Sunday, June 29, 2008

Terminating Ministers

"Ministers can be terminated for incompetence," screams the UU World headline. It's a misleading headline with nasty overtones, and I expect better from the UU World.

Aside from the fact that it is ministerial fellowship (credentialing) which can be terminated, not ministers, for incompetence, I'm sure I'm not the only person who thinks "killed by organized crime" when the verb "terminated" is used in that way.

The text of the article shocked me too, and this is not an editorial problem. When this new rule was explained to the ministers, it was couched in terms of, "When a minister has experienced several negotiated resignations..." they can be judged to be an incompetent minister and removed from Fellowship. The article implied that it would be possible for someone to be removed from Fellowship because they didn't meet current competencies. This would make it possible to remove any minister from fellowship because I can promise you, there's not a minister amongst us who perfectly meets current competencies. I've had an opportunity to look at the list of questions the MFC has lately asked candidates and there are lots and lots that I'd have difficulty with, and more still in which the "competent" answer is impossibly subjective.


So while I think that there is need for a provision like this, without carefully drawn guidelines, it could be a very dangerous new rule.

4 comments:

Anonymous said...

The argument for the rule change in that Plenary session did include language to the effect of serial resignations, which obviously didn't make it into the reporting, though Wayne was hemming and hawing a bit when asked for a definition of the word incompetence.

I've found the reporting of the GA blog on several Plenary sessions to be, shall we say, sloppy, leading to what could be some pretty serious misunderstandings on what actually happened. I did make some noise about one such article, but have not seen any corrections or clarifications as yet.

Anonymous said...

Well- I have to say that in the world I live in terminated is a polite word for fired OR at least for "let go," generally used as code for "this person doesn't work here, and we aren't going to talk about reasons (subtext), but we aren't crying about it."

And that seems like a pretty good gloss for this. The organized crime version is just related to that for me, implying that's how you leave jobs in that milieu.

If you google the word, I don't think the uses you'll find are particularly deadly in the literal sense.

ogre said...

Were it plausible for a minister to be "terminated" (not in The Godfather sense), the panicky tones might be a shade more appropriate. But they're not.

It's not ministers being terminated for incompetence. It's fellowship--meaning full membership in the UUMA, and the loss of active support of the UUA in seeking a new pulpit. It doesn't affect (save possibly and indirectly) a call one was already serving. It doesn't affect one's access to the services of the UUA for such things as health care insurance.
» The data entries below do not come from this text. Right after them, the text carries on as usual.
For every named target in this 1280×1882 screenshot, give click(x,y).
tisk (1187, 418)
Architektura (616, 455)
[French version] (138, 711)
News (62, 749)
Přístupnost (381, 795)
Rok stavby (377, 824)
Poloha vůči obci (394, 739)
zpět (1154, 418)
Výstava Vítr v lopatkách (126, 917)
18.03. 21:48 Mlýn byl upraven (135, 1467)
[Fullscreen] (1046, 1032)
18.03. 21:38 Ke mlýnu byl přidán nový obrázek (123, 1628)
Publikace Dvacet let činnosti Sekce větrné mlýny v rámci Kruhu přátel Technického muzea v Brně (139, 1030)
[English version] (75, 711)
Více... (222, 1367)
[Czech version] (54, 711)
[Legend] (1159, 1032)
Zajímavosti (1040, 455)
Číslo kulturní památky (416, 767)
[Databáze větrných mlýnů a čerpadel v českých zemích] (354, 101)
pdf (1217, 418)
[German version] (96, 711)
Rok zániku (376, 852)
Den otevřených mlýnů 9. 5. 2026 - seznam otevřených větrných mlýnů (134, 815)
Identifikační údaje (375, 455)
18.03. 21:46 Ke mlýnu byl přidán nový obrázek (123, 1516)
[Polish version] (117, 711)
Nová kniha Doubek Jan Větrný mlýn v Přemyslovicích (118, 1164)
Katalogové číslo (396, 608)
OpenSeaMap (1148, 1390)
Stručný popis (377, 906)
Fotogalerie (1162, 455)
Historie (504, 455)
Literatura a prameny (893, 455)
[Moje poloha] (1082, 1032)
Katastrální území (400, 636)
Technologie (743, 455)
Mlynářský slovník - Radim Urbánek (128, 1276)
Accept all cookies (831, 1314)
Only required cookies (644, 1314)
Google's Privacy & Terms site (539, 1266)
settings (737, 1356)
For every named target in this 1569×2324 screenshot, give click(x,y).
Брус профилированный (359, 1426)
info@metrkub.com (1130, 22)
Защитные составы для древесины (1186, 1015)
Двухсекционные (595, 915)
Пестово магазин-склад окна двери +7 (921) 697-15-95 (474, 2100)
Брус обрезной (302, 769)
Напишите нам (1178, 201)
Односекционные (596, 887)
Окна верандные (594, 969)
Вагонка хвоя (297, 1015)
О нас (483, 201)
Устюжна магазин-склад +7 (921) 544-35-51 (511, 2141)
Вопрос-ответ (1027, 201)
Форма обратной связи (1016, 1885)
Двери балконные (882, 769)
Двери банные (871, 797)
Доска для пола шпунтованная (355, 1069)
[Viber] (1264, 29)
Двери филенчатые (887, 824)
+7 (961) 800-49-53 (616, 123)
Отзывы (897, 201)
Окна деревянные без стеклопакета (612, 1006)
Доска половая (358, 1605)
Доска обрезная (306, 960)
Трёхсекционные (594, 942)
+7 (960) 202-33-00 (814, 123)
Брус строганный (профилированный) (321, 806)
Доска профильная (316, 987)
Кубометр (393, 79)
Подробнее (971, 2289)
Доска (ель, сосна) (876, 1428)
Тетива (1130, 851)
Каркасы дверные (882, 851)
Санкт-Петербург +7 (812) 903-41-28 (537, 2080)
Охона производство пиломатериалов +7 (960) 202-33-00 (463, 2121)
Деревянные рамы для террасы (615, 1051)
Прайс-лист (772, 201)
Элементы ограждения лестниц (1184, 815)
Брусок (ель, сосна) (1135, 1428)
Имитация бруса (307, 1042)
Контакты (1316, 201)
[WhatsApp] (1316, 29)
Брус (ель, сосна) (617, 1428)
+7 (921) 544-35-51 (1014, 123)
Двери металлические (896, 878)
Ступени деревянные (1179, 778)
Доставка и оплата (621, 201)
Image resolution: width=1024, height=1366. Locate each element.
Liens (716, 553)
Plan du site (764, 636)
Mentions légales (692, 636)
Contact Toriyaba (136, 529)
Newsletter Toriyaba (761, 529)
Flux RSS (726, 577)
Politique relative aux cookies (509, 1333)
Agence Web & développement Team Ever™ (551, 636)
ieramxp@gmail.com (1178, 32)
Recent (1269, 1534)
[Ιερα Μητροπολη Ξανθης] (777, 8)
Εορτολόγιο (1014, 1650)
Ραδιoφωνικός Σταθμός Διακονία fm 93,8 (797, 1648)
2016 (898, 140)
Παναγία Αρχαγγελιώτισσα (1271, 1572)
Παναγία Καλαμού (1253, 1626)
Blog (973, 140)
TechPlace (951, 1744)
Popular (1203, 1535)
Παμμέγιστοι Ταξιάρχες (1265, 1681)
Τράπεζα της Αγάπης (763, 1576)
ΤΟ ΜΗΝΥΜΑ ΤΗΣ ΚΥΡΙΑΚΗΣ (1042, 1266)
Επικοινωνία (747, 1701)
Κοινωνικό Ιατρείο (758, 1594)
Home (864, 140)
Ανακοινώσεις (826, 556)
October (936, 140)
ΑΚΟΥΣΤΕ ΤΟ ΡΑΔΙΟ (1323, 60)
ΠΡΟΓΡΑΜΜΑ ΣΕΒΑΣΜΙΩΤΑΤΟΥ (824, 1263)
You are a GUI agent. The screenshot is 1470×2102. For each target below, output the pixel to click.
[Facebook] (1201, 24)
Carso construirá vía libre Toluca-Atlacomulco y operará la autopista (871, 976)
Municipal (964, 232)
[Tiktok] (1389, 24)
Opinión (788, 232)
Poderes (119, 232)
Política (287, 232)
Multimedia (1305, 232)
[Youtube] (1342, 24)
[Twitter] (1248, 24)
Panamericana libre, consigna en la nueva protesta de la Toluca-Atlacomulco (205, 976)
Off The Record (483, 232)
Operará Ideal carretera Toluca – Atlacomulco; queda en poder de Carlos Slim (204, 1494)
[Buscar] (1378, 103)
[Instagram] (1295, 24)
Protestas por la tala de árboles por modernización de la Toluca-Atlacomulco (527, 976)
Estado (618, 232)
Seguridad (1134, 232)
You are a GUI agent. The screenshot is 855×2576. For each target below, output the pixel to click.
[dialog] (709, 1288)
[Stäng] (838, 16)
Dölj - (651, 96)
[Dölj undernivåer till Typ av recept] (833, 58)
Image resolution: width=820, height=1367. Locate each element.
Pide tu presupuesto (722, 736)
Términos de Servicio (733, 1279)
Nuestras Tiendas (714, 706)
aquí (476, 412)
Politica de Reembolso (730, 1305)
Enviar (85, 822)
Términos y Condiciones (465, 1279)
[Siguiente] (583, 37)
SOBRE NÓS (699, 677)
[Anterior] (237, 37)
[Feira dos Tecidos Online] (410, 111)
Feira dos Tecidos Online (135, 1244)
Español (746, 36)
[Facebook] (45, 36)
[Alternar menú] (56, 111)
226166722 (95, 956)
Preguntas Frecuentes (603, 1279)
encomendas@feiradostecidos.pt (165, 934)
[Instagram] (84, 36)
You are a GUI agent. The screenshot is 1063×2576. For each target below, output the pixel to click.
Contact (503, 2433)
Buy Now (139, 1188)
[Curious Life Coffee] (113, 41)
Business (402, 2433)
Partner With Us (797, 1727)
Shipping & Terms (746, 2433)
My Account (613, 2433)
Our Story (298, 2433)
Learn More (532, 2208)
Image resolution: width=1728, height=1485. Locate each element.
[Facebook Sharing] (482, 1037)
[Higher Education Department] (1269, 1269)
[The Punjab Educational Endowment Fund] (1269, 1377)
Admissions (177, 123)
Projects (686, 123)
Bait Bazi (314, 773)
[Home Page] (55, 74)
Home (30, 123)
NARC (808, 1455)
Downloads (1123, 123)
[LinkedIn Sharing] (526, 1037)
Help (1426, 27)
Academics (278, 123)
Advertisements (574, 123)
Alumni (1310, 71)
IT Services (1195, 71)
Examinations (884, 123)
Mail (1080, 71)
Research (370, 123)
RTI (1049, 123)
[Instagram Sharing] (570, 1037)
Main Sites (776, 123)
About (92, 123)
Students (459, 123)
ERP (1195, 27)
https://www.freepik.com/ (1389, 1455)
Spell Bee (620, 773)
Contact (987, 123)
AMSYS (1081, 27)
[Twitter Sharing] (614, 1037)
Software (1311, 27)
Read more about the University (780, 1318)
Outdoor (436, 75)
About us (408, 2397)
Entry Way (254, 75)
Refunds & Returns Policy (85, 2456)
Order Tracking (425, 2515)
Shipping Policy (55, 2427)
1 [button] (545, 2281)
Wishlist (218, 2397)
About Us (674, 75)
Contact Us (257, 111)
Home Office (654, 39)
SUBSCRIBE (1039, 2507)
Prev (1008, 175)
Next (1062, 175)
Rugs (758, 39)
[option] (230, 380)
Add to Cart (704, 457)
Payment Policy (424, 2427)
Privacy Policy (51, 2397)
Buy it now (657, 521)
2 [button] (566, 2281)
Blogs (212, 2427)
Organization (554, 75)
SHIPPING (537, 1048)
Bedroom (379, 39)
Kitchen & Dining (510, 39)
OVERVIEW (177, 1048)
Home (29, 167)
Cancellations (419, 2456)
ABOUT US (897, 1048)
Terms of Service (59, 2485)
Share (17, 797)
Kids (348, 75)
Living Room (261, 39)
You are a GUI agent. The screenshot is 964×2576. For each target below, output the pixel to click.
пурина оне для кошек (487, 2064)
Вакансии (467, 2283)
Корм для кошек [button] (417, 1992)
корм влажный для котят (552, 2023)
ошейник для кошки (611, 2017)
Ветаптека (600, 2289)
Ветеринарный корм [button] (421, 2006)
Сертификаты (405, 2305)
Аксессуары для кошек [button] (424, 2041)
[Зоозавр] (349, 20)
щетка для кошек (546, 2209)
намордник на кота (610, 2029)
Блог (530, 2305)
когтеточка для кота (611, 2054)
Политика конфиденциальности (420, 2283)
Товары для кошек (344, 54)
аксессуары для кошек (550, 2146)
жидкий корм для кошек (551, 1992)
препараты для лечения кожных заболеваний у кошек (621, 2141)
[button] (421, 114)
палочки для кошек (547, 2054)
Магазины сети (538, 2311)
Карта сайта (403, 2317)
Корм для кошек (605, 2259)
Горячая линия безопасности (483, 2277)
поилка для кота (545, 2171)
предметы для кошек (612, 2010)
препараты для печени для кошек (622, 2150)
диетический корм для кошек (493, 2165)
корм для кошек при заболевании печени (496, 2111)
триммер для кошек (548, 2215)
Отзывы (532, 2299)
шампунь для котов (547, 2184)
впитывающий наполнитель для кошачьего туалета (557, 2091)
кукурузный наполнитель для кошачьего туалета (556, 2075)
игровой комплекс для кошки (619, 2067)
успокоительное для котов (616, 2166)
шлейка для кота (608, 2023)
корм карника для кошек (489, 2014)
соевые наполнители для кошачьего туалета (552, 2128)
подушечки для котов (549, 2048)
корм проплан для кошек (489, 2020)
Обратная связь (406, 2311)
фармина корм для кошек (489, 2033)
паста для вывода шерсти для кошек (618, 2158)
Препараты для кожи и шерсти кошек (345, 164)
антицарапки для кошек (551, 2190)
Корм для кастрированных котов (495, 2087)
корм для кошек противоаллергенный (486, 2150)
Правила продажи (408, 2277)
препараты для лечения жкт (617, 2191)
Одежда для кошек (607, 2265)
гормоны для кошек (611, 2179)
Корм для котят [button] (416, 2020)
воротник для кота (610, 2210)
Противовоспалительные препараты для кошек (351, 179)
Nor from support for the congregation's minister.

It just means that the minister in question has been flagged as incompetent by the MFC, and is no longer part of the club. It's not even terminal; such an individual would have had a MFC process to get to that point and would know precisely what the perceived incompetency was. That could be studiously addressed... go take courses, go get mentored, work on it. Then go back and seek the restoration of fellowship.

Given that the MFC could already pull fellowship for misconduct unbecoming a minister, I think the outbreak of nerves over this is strange. The potential behaviors that might be deemed "unbecoming" seems more open to potential abuse (particularly in this YouTube era...) than an accusation of incompetence.

But maybe it's just that we're all human and have that gut anxiety that we're not as competent as people see us being. Well... except for those of us who don't--and they very likely have other problems that would lead to suggestions of incompetence and misbehavior.

I sat through that whole discussion and my sense was that the delegates were comfortable with the idea. I am--and my competencies haven't been weighed yet. I can't fathom the idea that ministers shouldn't always have to be competent--which doesn't mean perfect. It doesn't even mean excellent.

After nearly eight years of an incompetent US presidency, I think we'd be supportive of the idea that incompetence ought to be sufficient cause for corrective measures.

Christine Robinson said...

Oh, I agree we need such a thing, and I'm not in a panic about it. (Although I think that loosing my Fellowship even if I kept my job and my benefits, would be extremely more painful than you are picturing it...among other things, states that a call to a minister can only be extended to a person in Fellowship...)

I'm just, generally speaking, a big advocate of clarity and written policy, and I'm detecting a lack of both on this very important issue.